== Testo fornito ==

Edward Bernays, il nipote di Freud considerato uno dei cento uomini più influenti del secolo scorso, inventore del termine propaganda nell’attuale accezione e primo manipolatore “scientifico” dell’opinione pubblica, ammise una volta che almeno la metà delle notizie dei giornali sono, appunto, propaganda. In genere, non solo non lo capiamo, ma pochissimi riescono ad intuire i motivi della scelta delle notizie, del taglio con cui vengono fornite, il silenzio che cala su molti argomenti.
Tutto questo è chiaro a chi segue le rassegne stampa televisive ed i principali notiziari. In questi giorni si fa molto parlare di un dato aritmetico: ben 107.000 italiani hanno abbandonato la madrepatria nell’anno 2015. Una percentuale elevatissima è costituita da giovani, un altro nutrito gruppo statistico è quello dei pensionati. Le regioni da cui si emigra non sono, come si potrebbe immaginare, soprattutto quelle meridionali, anzi Lombardia, Piemonte, Emilia e Lazio sono in testa alle classifiche. Al di là di un moderato stupore iniziale, la prima reazione è riflettere sui motivi di un dato obiettivamente allarmante, per agire di conseguenza. Temiamo invece che sia più opportuno seguire le parole di Bernays, che di campagne di stampa si intendeva: venticinquenne, fu lui a suggerire al presidente americano Wilson le parole con cui giustificare l’entrata nella prima guerra mondiale, cui la popolazione era contraria “l’America non entra in guerra per ristabilire i vecchi imperi, ma per portare la democrazia in tutta l’Europa”.
Perché ci spiegano con tanta dovizia di cifre, particolari, statistiche e sottostatistiche che gli italiani sono tornati un popolo di emigranti? Non possiamo saperlo con certezza, ma siamo in grado di formulare qualche ipotesi; basta allargare il campo, voltare pagina e siamo raggiunti da altre notizie interessanti. La prima è che nei primi nove mesi del 2016 sono entrati 150.000 migranti, o rifugiati, o profughi. L’Aeroporto Italia funziona a pieno regime: al terminal delle partenze trolley e valigie di buona qualità, qualcuna di lusso per chi va. Sono giovani qualificati, padroni di un mestiere o di una professione, alcuni sono autentici cervelloni che avremmo dovuto trattenere ad ogni costo. Altri giovani sono messi un po’ peggio, hanno le valigette da volo low cost per non pagare supplementi, ma hanno forze e speranza per imprimere una svolta alle loro vite. Moltissimi altri hanno i capelli grigi e, dopo aver lavorato almeno quarant’anni (42 anni e 10 mesi per la pensione di anzianità) si accorgono che il loro reddito in Italia vale poco e vanno in cerca di benessere e tranquillità nel vasto mondo, aiutati da agenzie e siti specializzati, ovvero hanno ottime rendite e li vogliono spendere in paesi dove le tasse sono meno brutali, la burocrazia non ficca il naso in tutti gli angoli della vita, non si rischia di essere assaliti da rapinatori multietnici e quando ci si ammala non si viene rinviati a data da destinarsi.

===

■ Consegna 1
Cita il passo del testo sull'emigrazione che comincia con "Edward Bernays, il" e prosegue fino a "su molti argomenti.".
■ Consegna 2
Queste affermazioni concordano con il testo sull'emigrazione? Rispondi sì o no a ciascuna e cita le parole del testo che lo stabiliscono.
(a) Nel 2015 hanno lasciato l'Italia 107.000 italiani.
(b) Le regioni meridionali guidano le classifiche dell'emigrazione.
(c) Bernays aveva cinquant'anni quando suggerì a Wilson le parole per giustificare l'entrata in guerra.
■ Consegna 3
Prosegui il testo sull'emigrazione dopo la sua ultima frase.

== Materiale fornito ==

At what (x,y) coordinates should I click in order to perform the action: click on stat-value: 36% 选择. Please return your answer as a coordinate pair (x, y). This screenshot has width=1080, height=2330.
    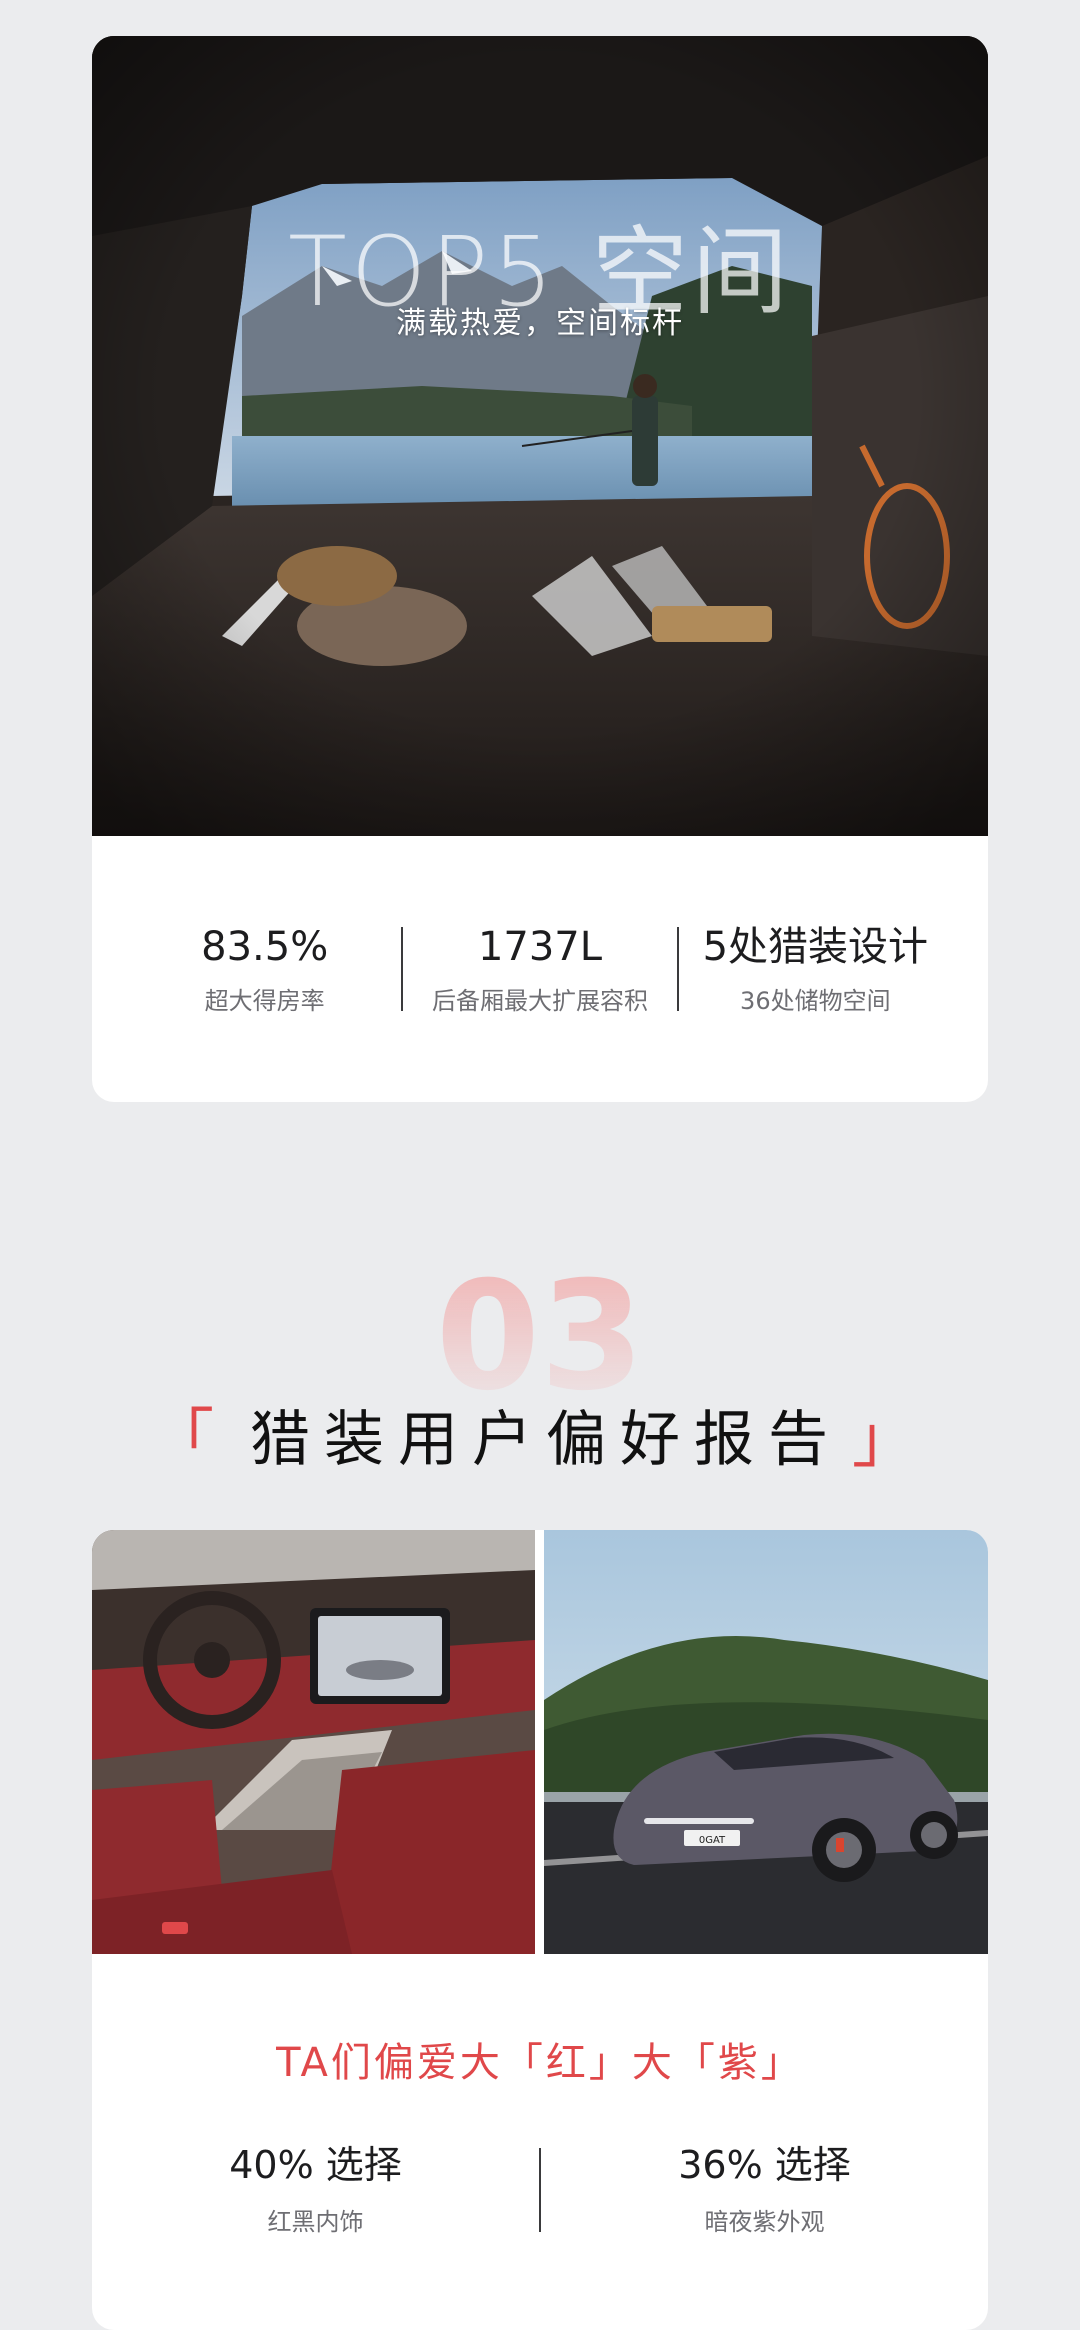
    Looking at the image, I should click on (764, 2164).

===

■ Soluzione 1
Edward Bernays, il nipote di Freud considerato uno dei cento uomini più influenti del secolo scorso, inventore del termine propaganda nell’attuale accezione e primo manipolatore “scientifico” dell’opinione pubblica, ammise una volta che almeno la metà delle notizie dei giornali sono, appunto, propaganda. In genere, non solo non lo capiamo, ma pochissimi riescono ad intuire i motivi della scelta delle notizie, del taglio con cui vengono fornite, il silenzio che cala su molti argomenti.

■ Soluzione 2
(a) Sì: "ben 107.000 italiani hanno abbandonato la madrepatria nell’anno 2015".
(b) No: "Le regioni da cui si emigra non sono, come si potrebbe immaginare, soprattutto quelle meridionali, anzi Lombardia, Piemonte, Emilia e Lazio sono in testa alle classifiche".
(c) No: "venticinquenne, fu lui a suggerire al presidente americano Wilson le parole".

■ Soluzione 3
Più in basso, al terminal arrivi lavora a pieno ritmo la Marina Militare, che fa la spola tra il basso Mediterraneo ed i porti del nostro meridione, come un traghetto della Tirrenia, e scarica giovani maschi dell’Africa nera, i nuovi italiani. Si tratta di un ambiente un po’ sporco, tutti gridano e si prodigano, nessuno sa davvero perché gli arrivi siano tanto numerosi, tanto meno si conosce il destino finale di questa gente (o meglio, non si dice apertamente, Bernays insegna….). Il saldo è positivo: più 43.000, perbacco. Intanto, le navette che distribuiscono gli ospiti non richiesti scaricano gente dappertutto, alle cure di caritatevoli organizzazioni politiche laiche e religiose che percepiscono 35 euro al giorno. Millecinquanta al mese, una cifra superiore a quanto ricevono parecchi milioni di pensionati. Qualche famiglia italiana è stata già sfrattata per fare posto a poveri cristi che abbiamo l’obbligo umano di sfamare all’arrivo, ma non di trattenere e mantenere.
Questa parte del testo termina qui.